Abstract

We aimed to compare regional cerebral oxygen saturation (rSO2) levels during cardiopulmonary resuscitation (CPR), performed either manually or using a mechanical chest compression device (MCCD), in witnessed cardiac arrest cases in the emergency department (ED), and to evaluate the effects of both the CPR methods and perfusion levels on patient survival and neurological outcomes. This single-center, randomized study recruited patients aged ≥18years who had witnessed a cardiopulmonary arrest in the ED. According to the relevant guidelines, CPR was performed either manually or using an MCCD. Simultaneously, rSO2 levels were continually measured with near-infrared spectroscopy. Seventy-five cases were randomly distributed between the MCCD (n=40) and manual CPR (n=35) groups. No significant difference in mean rSO2 levels was found between the MCCD and manual CPR groups (46.35±14.04 and 46.60±12.09, respectively; p=0.541). However, a significant difference in rSO2 levels was found between patients without return of spontaneous circulation (ROSC) and those with ROSC (40.35±10.05 and 50.50±13.44, respectively; p<0.001). In predicting ROSC, rSO2 levels ≥24% provided 100% sensitivity (95% confidence interval [CI] 92-100), and rSO2 levels ≥64% provided 100% specificity (95% CI 88-100).

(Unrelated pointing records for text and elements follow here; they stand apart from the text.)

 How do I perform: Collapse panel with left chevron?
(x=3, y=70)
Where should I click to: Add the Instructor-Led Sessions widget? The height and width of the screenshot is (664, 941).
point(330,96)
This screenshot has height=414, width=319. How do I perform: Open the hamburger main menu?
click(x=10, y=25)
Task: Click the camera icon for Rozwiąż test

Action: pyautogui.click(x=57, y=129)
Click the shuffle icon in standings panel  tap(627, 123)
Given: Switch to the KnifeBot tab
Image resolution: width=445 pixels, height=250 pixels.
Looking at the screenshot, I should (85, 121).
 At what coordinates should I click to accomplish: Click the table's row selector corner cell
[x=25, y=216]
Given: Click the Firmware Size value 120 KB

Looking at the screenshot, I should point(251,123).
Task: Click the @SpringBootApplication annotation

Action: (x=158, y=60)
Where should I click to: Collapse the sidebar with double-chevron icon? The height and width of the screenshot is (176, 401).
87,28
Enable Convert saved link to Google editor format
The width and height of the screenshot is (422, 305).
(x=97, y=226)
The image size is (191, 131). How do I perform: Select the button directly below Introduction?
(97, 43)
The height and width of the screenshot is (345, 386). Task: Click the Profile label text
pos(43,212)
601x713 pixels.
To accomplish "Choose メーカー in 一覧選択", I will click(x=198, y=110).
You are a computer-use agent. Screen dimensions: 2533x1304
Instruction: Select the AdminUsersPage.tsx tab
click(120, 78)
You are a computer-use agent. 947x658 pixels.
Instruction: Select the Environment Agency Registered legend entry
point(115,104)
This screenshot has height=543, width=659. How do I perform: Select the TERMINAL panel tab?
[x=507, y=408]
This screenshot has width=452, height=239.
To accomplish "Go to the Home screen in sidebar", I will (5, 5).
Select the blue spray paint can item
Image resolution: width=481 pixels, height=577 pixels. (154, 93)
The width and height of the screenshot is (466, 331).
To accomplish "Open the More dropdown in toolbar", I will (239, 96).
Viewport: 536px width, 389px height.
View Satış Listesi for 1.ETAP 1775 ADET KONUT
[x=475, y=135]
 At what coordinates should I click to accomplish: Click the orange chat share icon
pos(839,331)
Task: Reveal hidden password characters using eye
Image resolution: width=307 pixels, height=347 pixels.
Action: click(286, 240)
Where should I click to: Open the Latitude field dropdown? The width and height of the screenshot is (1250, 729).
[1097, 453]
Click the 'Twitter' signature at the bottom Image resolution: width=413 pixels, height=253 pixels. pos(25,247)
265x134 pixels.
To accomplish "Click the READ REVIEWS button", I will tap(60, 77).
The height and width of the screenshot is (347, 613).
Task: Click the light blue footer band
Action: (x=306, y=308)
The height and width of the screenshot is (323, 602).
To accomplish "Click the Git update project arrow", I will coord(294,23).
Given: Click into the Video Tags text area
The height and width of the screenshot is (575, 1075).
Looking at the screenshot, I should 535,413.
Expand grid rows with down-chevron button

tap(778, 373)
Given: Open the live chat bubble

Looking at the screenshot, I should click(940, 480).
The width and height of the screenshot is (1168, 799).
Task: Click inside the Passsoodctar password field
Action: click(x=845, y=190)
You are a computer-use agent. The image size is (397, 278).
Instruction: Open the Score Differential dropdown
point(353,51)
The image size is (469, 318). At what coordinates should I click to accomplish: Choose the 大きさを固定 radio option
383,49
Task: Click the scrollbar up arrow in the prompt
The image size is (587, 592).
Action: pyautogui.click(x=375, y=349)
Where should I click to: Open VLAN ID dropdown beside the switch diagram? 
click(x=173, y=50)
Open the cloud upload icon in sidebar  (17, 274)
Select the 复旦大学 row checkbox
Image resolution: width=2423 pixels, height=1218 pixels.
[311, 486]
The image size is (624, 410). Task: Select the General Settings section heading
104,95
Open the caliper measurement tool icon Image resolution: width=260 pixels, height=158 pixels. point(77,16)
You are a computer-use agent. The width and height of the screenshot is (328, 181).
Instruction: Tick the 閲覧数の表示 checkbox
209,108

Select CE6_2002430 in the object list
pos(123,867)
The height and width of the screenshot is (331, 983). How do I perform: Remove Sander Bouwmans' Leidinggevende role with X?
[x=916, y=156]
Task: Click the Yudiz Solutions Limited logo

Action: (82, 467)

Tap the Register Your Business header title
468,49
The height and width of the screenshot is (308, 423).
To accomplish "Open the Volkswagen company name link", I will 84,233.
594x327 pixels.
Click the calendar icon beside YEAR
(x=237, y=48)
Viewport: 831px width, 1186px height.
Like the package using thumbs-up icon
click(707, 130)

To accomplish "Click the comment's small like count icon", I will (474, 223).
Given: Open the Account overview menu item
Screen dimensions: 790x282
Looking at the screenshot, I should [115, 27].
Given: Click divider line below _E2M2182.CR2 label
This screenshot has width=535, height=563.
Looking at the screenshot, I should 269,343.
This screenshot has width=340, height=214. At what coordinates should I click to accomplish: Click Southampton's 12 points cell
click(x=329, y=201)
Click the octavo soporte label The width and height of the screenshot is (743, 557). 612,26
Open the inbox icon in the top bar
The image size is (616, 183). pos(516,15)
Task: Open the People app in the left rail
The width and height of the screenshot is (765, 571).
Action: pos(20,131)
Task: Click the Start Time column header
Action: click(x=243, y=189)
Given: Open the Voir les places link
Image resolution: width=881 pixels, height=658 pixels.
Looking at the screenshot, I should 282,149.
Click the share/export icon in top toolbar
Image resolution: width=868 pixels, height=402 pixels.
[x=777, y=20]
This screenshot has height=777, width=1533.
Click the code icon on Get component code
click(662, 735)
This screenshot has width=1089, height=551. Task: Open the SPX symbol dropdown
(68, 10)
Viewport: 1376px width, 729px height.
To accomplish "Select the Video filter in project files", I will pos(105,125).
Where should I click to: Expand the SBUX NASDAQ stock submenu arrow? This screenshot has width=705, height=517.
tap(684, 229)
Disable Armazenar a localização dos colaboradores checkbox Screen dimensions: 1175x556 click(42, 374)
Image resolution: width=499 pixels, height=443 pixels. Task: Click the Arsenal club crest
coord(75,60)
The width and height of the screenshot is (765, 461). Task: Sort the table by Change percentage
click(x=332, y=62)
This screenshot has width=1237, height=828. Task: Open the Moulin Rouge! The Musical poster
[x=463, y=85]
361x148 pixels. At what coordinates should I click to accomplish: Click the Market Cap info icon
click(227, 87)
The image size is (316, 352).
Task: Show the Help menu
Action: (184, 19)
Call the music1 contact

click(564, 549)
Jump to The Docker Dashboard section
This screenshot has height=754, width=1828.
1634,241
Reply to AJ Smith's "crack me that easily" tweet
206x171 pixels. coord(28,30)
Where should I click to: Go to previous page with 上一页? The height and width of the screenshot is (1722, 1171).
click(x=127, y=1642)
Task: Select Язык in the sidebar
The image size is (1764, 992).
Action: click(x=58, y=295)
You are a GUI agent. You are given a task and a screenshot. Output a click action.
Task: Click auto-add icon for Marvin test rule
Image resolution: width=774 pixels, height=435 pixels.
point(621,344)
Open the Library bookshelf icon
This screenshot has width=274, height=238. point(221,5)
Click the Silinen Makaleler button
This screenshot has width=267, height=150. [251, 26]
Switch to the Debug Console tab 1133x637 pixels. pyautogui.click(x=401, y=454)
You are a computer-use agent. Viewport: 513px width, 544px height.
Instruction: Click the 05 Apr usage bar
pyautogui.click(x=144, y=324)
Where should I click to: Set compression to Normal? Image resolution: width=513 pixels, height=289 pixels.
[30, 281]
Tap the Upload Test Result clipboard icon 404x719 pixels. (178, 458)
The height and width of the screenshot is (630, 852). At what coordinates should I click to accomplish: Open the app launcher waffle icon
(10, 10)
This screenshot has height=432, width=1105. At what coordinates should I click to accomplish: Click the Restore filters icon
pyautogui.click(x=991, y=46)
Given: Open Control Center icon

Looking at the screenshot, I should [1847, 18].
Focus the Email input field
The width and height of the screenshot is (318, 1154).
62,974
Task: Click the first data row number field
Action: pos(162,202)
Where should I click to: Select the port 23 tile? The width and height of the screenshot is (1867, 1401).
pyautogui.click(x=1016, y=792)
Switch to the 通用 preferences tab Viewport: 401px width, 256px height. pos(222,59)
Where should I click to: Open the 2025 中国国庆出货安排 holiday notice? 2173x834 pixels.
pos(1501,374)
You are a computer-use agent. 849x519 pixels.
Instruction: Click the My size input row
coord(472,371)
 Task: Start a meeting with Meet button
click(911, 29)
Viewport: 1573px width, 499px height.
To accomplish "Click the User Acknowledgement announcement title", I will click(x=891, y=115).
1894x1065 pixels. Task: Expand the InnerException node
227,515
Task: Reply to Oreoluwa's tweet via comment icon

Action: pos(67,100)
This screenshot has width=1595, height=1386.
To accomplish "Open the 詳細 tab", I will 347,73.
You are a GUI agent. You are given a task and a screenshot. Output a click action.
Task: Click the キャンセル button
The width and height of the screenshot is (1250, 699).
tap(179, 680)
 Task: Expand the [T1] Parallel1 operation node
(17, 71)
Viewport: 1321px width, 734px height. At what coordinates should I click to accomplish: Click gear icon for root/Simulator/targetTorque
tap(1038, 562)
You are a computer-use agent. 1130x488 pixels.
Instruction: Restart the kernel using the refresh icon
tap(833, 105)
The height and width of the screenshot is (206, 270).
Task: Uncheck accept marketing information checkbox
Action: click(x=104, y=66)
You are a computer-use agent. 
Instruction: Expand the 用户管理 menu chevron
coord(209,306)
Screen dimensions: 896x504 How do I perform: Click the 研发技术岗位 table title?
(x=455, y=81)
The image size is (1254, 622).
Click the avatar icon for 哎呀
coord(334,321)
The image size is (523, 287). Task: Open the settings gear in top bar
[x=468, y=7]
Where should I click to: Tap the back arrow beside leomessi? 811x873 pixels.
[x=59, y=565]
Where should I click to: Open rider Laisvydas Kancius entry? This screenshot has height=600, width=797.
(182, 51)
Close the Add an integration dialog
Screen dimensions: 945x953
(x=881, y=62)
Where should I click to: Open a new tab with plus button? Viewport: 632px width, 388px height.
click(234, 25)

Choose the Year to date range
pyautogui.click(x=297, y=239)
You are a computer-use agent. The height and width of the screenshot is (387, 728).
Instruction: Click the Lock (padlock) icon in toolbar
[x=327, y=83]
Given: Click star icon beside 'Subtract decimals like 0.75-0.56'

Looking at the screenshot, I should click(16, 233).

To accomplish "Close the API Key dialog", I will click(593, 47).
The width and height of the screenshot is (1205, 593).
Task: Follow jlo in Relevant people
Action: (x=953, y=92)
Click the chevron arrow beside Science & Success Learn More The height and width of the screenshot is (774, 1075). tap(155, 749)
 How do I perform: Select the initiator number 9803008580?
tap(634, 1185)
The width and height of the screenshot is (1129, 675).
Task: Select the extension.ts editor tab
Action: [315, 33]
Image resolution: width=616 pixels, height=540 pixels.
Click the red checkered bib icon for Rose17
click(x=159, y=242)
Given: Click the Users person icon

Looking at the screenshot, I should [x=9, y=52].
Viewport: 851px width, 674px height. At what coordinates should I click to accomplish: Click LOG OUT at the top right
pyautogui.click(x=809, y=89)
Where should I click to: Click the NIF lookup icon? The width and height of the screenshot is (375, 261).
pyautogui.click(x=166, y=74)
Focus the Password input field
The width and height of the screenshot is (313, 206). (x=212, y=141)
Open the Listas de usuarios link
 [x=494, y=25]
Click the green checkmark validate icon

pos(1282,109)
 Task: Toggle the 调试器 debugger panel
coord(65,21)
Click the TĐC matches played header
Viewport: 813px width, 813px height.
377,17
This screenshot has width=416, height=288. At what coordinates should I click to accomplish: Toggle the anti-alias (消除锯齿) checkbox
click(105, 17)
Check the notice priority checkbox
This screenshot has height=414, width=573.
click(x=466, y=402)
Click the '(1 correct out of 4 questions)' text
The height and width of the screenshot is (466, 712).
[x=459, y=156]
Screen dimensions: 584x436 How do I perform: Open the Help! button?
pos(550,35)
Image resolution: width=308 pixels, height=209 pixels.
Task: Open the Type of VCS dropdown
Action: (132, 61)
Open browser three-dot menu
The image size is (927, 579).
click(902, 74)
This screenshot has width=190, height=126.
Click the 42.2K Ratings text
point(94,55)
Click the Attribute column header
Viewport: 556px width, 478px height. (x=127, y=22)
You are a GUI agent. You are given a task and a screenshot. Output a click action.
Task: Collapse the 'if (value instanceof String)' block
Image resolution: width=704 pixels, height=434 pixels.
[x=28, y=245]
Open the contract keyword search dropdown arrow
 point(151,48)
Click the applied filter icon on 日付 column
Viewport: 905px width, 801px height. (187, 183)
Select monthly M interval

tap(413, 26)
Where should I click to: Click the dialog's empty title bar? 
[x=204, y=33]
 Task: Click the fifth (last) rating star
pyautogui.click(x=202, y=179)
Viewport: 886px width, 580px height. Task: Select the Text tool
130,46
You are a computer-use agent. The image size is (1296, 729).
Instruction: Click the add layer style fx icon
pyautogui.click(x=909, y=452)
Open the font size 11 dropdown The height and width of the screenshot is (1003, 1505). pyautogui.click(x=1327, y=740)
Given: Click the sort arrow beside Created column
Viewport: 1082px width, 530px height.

The area under the curve for ROSC prediction using rSO2 levels during CPR was 0.74 (95% CI 0.62-0.83). A relationship between ROSC and high rSO2 levels in witnessed cardiac arrests exists. Monitoring rSO2 levels during CPR would be useful in CPR management and ROSC prediction. During CPR, MCCD or manual chest compression has no distinct effect on oxygen delivery to the brain. clinicaltrials.gov identifier: NCT03238287.